Thank you everyone for the kind words. I am happy knowing I gave her the best life I could, and loved her more than anyone else would have. 

She will forever have a special spot in my heart. And I will never forget her.


----------



## Freestep

I am so sorry to hear this. I hope the breeder will make it right for you... but you can never replace a loved one.


----------



## Courtney

Oh no...I am so sorry to hear this
I loved the pictures you posted of her....such a sweet little face.

RIP beautiful Akira


----------



## rgollar

So sorry for you loss.


----------



## gsdlover91

Thank you everyone.

She was such a special girl.

Her paw prints are forever on my heart. 


And the breeder is amazing, and offered me another pup no charge, of course it's not the same, and it is hard. I couldn't get another girl, not right now, so I picked a long haired boy, he has the same dad as Akira, so he is her half-brother. I see a lot of her in him. I am so thankful the breeder has been so gracious throughout the past month and a half. 


I bought a beautiful copper urn, with two paw prints on it, for her ashes. The vet also did a clay molding of her pawprint...it is hung above my bed, actually, right above my pillow. It still has some of her fur in it :'(
I will never stop missing my sweet babygirl...but I will see her again, someday. <3


----------



## Sunflowers

Oh, honey, I am so sorry and wish I could give you a hug. I can't imagine having to go through all that and losing a puppy so young. It is nonsensical and unfair. 

I know it's hard to let yourself love another dog right now, but in my experience it is something that will make the healing a just a tad less difficult. So good of the breeder to offer another little furball. 

When is he coming to you?


----------



## lorihd

well when i read your latest post, i thought that Kira was soooo lucky to have had you as a mom. Gee just brought me to tears, so BIG HUGS to you, im so sorry for your loss, lori


----------



## gsdlover91

Sunflowers said:


> Oh, honey, I am so sorry and wish I could give you a hug. I can't imagine having to go through all that and losing a puppy so young. It is nonsensical and unfair.
> 
> I know it's hard to let yourself love another dog right now, but in my experience it is something that will make the healing a just a tad less difficult. So good of the breeder to offer another little furball.
> 
> When is he coming to you?


Thank you, it is terrible. I hope I never have to make the decision again to put a young puppy down. Hardest one i've had to make in my life.

* _Extracted data_

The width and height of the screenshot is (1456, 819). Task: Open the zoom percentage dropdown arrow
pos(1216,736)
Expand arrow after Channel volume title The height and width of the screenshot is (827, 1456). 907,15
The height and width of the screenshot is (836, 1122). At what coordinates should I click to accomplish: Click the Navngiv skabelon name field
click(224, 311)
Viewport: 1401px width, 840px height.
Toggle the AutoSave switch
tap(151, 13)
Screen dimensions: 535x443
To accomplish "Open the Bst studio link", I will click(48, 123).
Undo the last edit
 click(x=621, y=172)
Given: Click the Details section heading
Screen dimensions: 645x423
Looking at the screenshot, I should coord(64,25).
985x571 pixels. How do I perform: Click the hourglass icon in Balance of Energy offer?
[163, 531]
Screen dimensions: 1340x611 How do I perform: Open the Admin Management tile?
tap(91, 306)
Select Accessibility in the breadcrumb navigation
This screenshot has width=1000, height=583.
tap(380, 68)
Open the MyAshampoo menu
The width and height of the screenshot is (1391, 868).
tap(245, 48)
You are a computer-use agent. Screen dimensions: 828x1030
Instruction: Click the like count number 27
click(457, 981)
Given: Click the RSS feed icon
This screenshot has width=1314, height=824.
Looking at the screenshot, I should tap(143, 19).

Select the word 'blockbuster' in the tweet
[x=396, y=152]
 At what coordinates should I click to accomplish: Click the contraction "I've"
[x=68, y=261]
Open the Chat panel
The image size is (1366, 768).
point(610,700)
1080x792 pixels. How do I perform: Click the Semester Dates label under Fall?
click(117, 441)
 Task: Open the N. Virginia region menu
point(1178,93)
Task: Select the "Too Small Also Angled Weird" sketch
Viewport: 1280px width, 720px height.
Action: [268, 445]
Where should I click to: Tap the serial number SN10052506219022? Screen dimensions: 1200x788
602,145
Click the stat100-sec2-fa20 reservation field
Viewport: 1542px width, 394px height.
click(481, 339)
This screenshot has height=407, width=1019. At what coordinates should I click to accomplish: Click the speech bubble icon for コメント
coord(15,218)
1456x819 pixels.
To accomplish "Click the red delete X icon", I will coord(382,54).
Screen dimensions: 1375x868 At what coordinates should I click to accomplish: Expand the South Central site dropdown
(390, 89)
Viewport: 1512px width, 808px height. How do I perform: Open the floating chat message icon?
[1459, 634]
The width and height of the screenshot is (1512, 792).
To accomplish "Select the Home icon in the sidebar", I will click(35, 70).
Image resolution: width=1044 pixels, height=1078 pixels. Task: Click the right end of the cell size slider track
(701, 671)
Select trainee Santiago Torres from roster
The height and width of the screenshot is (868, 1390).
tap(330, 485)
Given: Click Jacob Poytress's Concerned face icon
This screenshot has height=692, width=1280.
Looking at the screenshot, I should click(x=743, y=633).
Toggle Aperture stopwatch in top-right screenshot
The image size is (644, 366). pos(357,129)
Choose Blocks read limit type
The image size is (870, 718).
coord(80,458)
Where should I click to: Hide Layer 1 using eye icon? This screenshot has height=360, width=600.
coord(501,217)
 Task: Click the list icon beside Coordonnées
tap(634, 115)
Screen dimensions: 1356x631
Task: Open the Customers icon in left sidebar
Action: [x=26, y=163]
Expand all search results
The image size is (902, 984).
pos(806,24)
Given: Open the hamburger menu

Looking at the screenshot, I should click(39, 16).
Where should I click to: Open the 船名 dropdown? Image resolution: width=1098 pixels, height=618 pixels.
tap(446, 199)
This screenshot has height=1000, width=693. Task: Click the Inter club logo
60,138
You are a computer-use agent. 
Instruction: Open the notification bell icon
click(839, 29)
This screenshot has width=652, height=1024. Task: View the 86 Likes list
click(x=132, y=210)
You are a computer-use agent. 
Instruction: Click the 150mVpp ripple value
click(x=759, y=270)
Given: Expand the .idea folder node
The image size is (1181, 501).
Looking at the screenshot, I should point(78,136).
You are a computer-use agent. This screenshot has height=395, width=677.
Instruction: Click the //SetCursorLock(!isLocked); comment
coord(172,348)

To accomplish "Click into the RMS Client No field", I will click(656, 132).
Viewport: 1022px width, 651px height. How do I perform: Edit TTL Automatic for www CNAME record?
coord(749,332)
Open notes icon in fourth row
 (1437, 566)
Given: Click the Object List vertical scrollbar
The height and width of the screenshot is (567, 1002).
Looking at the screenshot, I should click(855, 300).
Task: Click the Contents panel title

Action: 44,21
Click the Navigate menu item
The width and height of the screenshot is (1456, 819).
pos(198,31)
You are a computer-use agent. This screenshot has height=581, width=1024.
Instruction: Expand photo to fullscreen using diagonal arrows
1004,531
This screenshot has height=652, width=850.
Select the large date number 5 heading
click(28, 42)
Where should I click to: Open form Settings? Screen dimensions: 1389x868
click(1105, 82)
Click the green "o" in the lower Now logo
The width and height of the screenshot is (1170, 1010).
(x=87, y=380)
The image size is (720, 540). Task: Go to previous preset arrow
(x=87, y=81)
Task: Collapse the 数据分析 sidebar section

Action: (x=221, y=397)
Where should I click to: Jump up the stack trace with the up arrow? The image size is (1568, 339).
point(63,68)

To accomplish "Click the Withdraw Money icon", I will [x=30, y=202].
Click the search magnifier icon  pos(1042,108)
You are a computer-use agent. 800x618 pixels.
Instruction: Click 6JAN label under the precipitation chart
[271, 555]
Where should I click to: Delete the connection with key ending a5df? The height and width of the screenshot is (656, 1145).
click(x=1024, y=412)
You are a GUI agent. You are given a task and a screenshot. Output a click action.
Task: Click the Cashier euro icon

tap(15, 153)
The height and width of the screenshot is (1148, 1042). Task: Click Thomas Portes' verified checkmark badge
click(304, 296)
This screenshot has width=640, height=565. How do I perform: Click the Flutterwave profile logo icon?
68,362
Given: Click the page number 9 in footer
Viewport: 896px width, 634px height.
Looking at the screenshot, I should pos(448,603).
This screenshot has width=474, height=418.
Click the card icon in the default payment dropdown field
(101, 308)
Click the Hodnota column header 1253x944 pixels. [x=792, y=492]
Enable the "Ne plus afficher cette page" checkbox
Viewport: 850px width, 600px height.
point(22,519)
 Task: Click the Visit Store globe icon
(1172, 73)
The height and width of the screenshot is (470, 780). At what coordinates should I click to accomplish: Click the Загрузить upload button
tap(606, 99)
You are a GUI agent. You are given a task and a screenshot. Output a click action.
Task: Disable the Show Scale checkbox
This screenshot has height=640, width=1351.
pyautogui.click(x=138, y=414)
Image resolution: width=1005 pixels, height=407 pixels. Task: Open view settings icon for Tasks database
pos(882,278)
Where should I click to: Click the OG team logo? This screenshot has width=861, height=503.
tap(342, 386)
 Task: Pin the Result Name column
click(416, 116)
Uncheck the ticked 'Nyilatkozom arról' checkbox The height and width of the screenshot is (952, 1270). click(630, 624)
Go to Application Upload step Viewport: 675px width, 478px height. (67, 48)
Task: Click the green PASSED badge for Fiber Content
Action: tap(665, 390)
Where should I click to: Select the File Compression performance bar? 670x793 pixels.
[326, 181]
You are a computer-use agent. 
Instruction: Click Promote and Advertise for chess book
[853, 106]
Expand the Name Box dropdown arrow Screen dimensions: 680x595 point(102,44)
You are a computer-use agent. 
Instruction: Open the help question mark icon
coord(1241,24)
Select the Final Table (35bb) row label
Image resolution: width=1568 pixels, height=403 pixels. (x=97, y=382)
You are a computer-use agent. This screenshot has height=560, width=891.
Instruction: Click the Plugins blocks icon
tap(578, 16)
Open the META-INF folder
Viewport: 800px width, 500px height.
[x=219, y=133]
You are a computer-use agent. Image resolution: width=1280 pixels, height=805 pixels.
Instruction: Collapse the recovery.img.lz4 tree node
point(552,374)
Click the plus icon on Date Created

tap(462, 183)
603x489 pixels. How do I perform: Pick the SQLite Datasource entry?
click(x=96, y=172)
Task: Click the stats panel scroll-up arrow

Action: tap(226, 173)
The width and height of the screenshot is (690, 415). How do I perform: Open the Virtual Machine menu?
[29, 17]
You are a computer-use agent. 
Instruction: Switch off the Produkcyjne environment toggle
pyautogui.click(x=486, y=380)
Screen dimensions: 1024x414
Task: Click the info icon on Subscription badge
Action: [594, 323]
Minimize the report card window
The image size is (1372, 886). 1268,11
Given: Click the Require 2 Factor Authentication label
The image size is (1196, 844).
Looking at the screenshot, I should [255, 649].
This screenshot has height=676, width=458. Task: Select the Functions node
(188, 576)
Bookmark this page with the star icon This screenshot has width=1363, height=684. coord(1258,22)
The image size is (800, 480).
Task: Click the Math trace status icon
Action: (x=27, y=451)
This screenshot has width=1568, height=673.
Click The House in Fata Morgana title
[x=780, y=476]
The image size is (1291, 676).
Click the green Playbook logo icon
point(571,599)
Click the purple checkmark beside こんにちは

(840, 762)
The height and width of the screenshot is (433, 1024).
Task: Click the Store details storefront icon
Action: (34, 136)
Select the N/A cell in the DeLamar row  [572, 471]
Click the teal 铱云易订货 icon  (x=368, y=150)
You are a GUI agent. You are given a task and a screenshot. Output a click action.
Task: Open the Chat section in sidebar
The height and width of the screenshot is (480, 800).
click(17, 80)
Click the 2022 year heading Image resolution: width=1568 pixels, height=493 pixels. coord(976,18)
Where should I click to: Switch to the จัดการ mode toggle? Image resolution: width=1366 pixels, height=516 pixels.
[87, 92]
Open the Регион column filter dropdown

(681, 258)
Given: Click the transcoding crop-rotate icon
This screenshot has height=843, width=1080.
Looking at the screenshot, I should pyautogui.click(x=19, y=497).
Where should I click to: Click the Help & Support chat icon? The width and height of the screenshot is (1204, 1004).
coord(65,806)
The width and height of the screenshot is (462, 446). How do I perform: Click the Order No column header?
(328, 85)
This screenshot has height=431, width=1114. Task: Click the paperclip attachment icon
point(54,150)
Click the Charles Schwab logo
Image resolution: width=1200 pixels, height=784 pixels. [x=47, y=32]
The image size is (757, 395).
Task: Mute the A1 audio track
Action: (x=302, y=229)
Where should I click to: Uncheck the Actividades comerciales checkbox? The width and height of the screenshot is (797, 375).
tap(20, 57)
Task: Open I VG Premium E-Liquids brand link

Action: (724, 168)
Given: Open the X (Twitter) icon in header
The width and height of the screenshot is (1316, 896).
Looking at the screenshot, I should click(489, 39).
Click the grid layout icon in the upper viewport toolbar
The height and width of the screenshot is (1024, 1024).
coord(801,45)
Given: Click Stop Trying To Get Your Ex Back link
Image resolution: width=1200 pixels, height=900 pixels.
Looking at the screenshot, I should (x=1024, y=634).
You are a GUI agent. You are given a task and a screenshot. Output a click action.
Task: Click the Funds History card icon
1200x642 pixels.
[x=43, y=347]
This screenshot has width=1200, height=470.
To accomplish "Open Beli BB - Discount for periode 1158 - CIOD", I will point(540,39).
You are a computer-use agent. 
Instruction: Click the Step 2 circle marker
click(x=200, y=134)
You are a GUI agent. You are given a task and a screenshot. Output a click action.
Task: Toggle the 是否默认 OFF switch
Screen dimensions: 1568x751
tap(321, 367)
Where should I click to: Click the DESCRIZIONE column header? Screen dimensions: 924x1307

* _Problems and tasks_
A. According to the forum thread, how is the long-haired boy the breeder offered related to Akira?
B. Quote the forum thread word for word, from "Oh no...I am" up to and including "for you loss.".

* _Worked answers_
A. He is Akira's half-brother, with the same dad.

B.
Oh no...I am so sorry to hear this
I loved the pictures you posted of her....such a sweet little face.

RIP beautiful Akira


----------



## rgollar

So sorry for you loss.